WHAT IS NEEDED ▸ Copy every line of the entries below that contains the string "width". Case counts.

○ ○ ○ ○ ○ ○ ○

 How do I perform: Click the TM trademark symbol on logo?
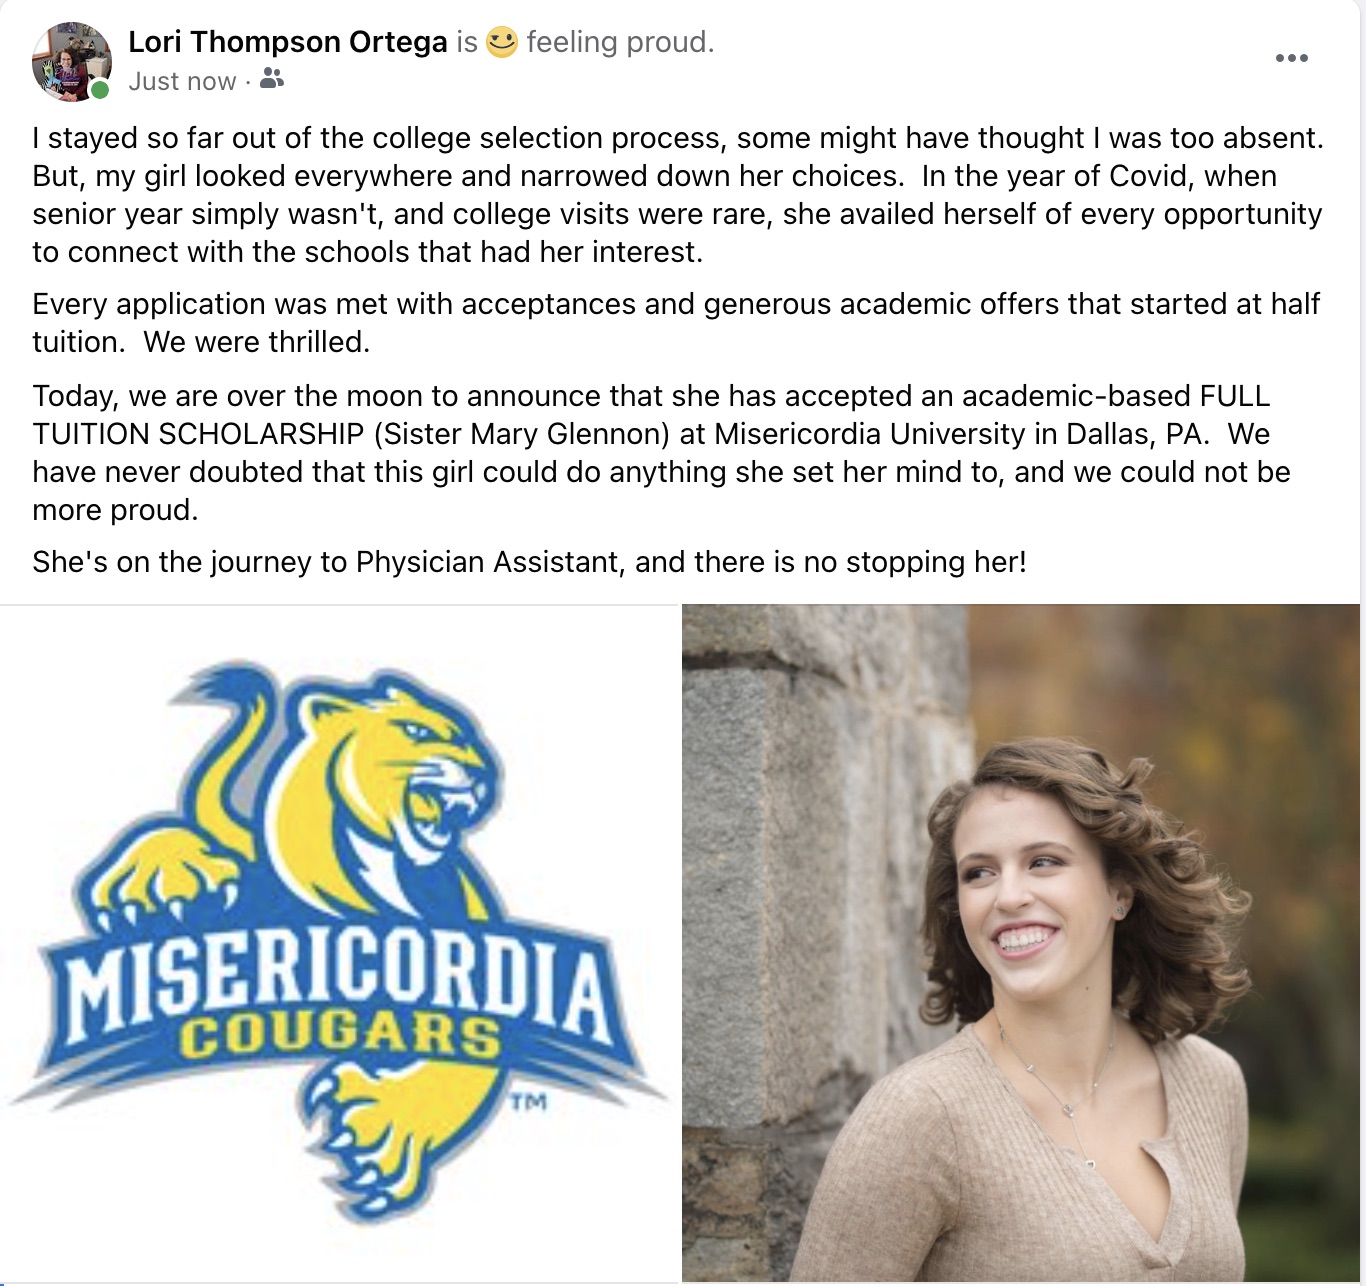pyautogui.click(x=528, y=1103)
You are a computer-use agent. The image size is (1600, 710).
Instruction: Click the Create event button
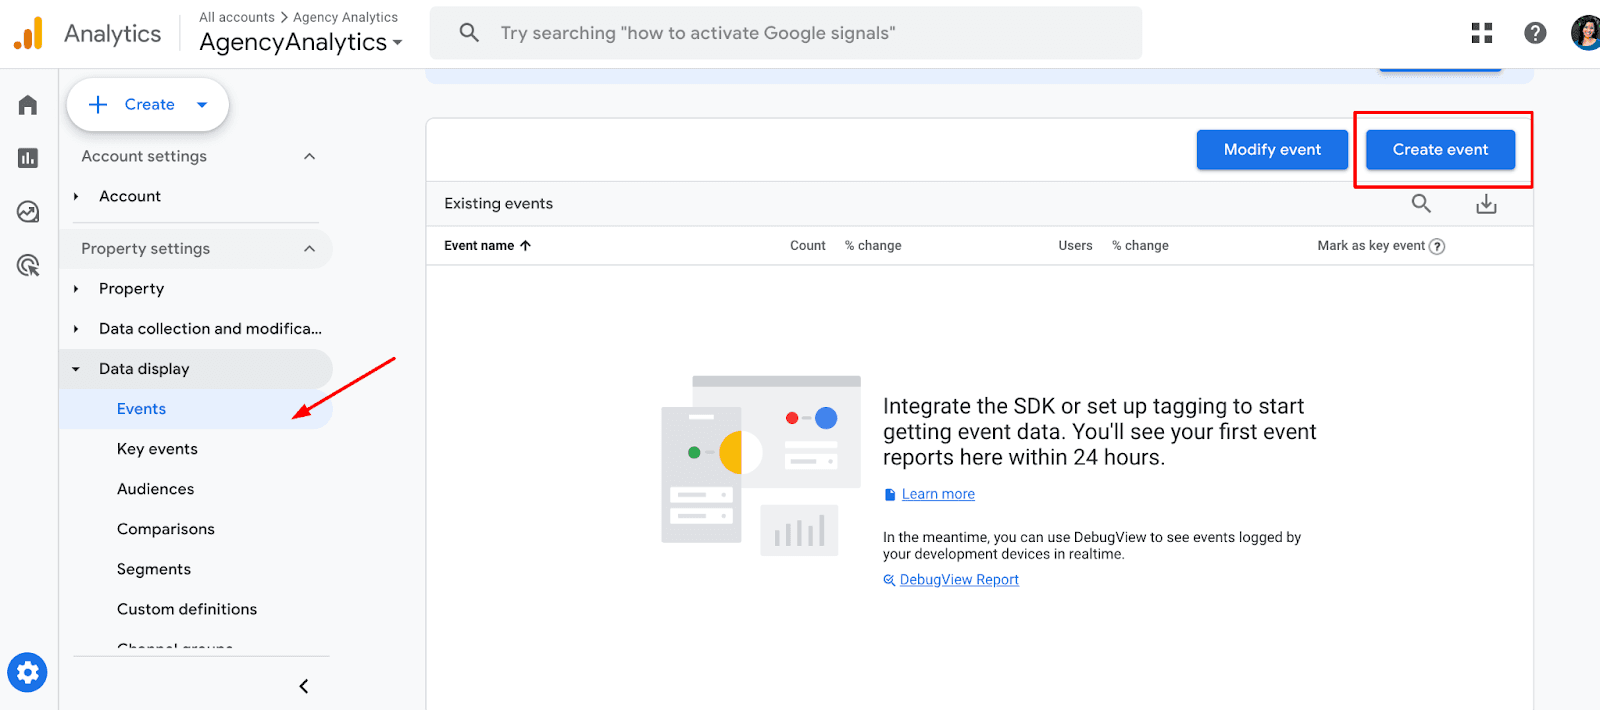click(x=1440, y=150)
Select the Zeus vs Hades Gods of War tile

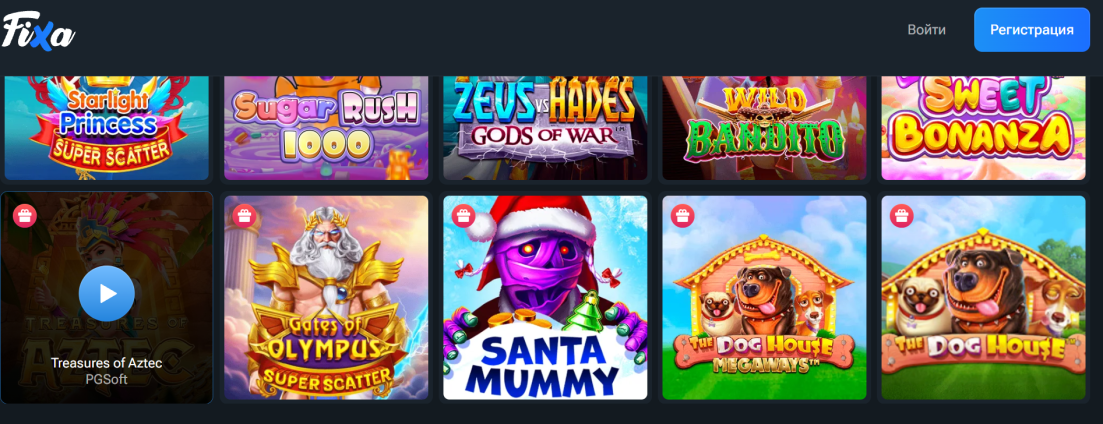coord(545,127)
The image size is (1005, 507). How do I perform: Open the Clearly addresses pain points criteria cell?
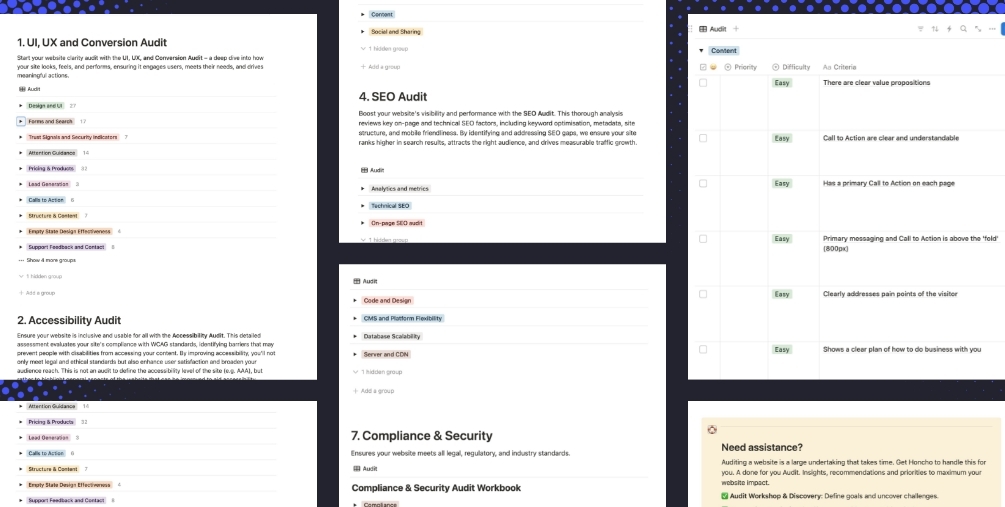coord(890,294)
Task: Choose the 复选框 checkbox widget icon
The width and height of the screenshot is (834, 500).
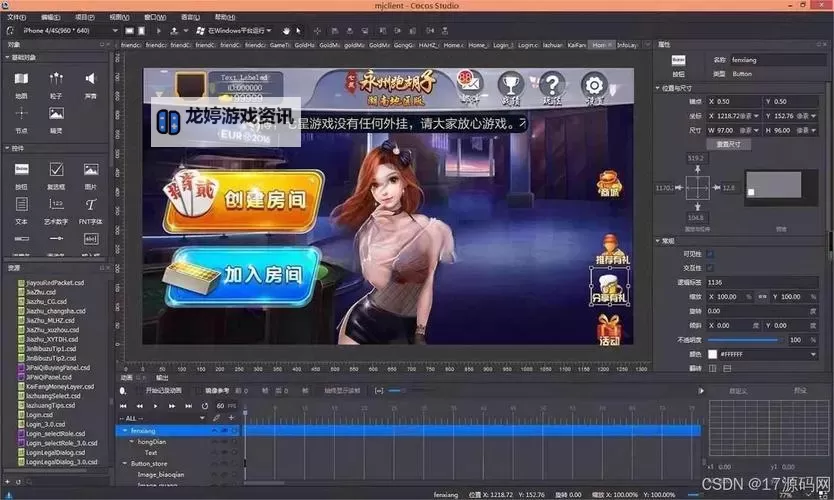Action: tap(56, 170)
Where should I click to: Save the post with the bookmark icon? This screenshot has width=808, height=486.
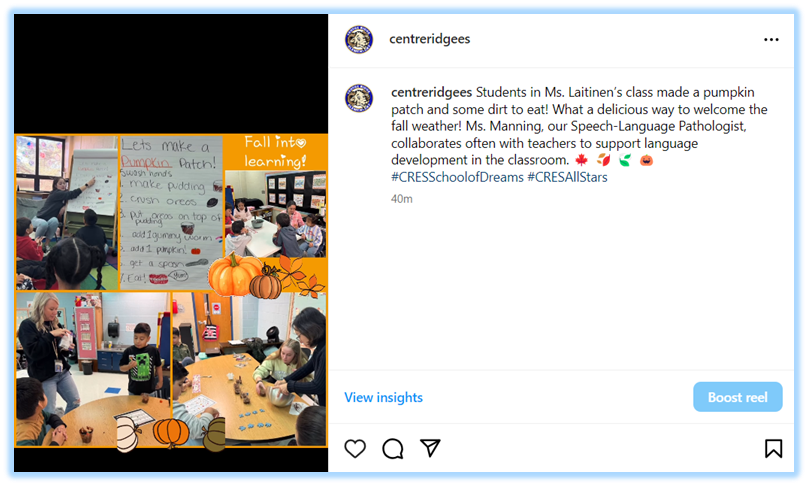pyautogui.click(x=773, y=448)
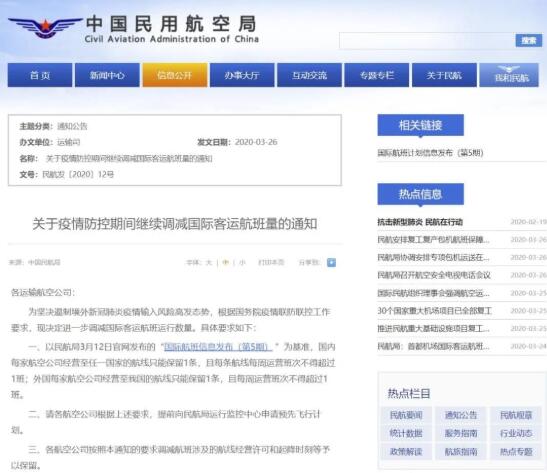Set font size to 小

242,262
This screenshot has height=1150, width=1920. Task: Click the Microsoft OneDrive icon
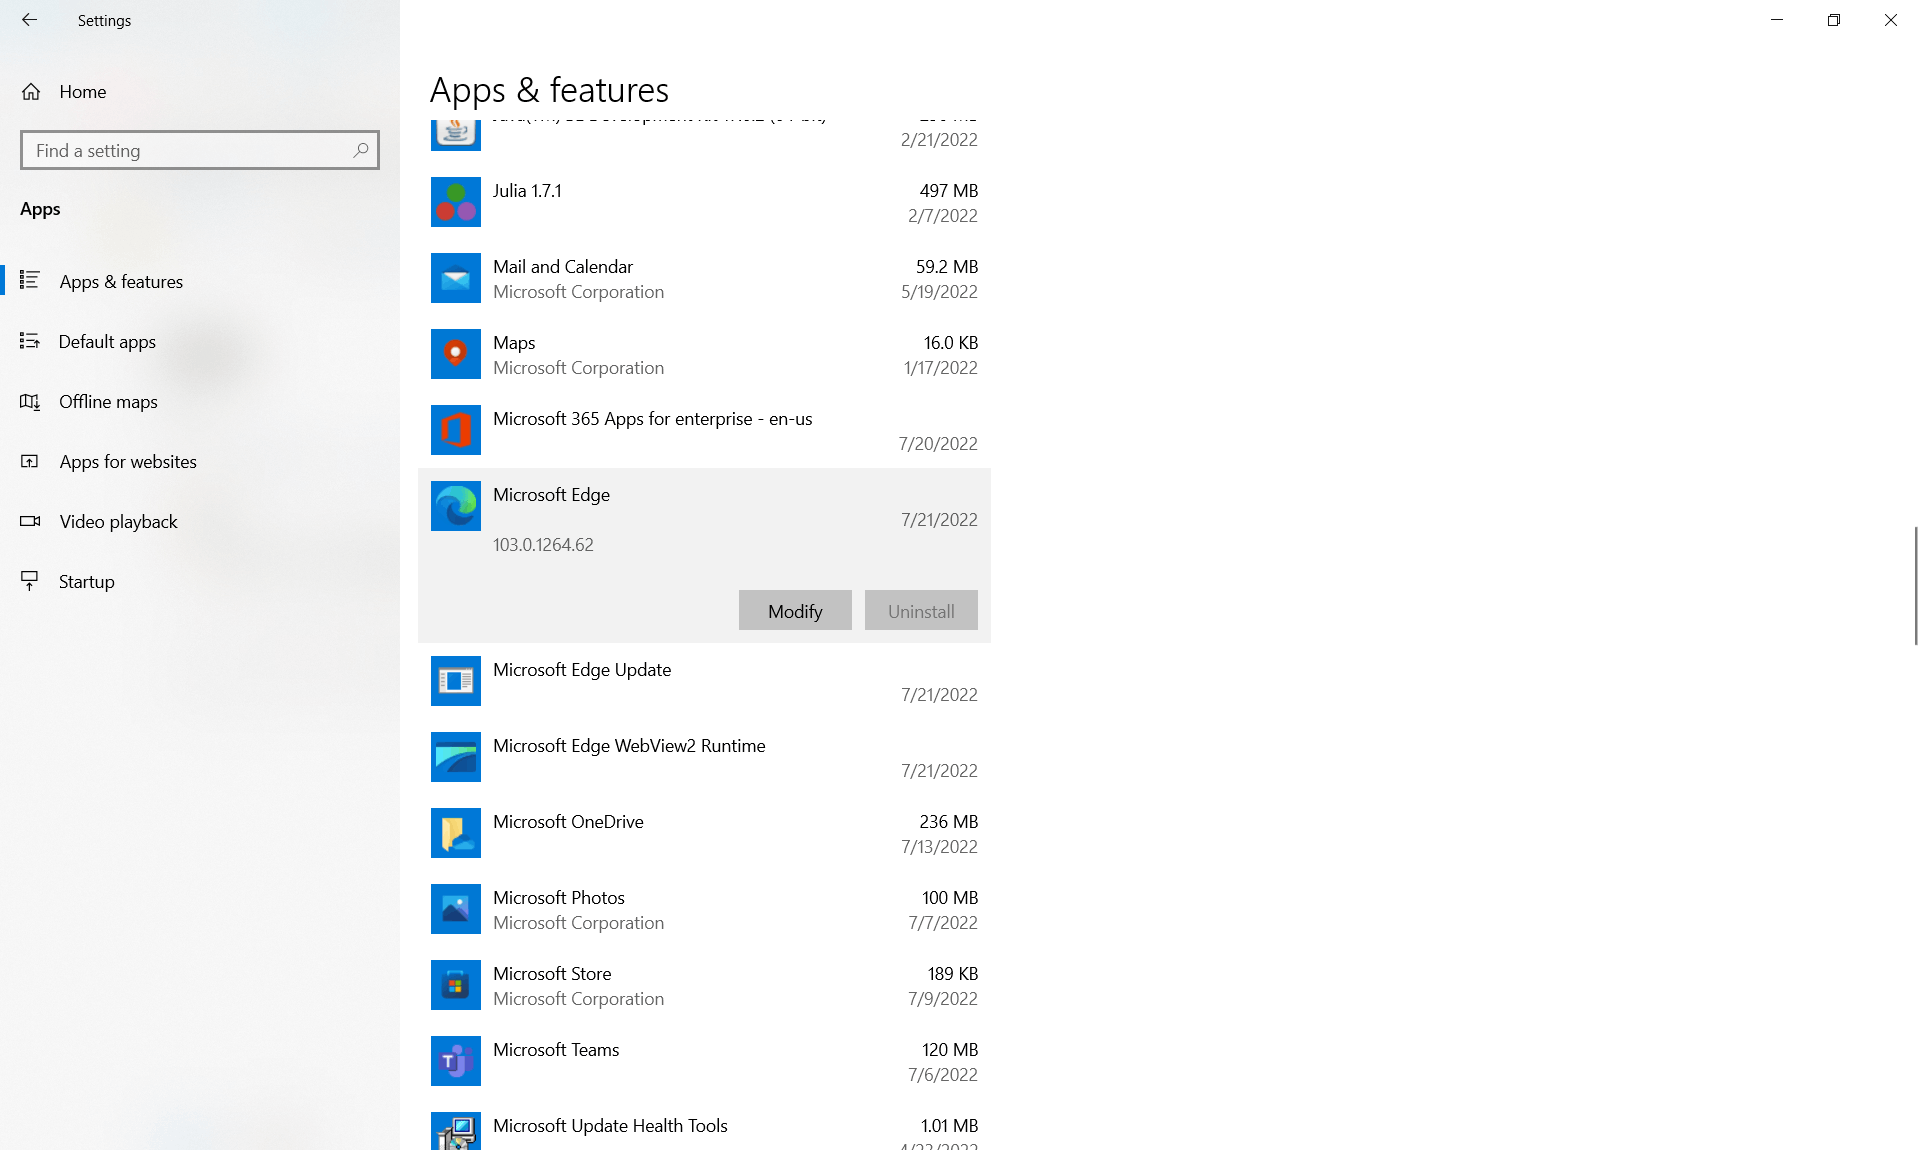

○ ○ ○ ○ ○ ○ ○

WRITTEN ANSWER ▸
The width and height of the screenshot is (834, 500).
Where should I click to: Save the post with the bookmark icon? This screenshot has width=808, height=486.
This screenshot has height=1150, width=1920. Task: Click the Microsoft OneDrive icon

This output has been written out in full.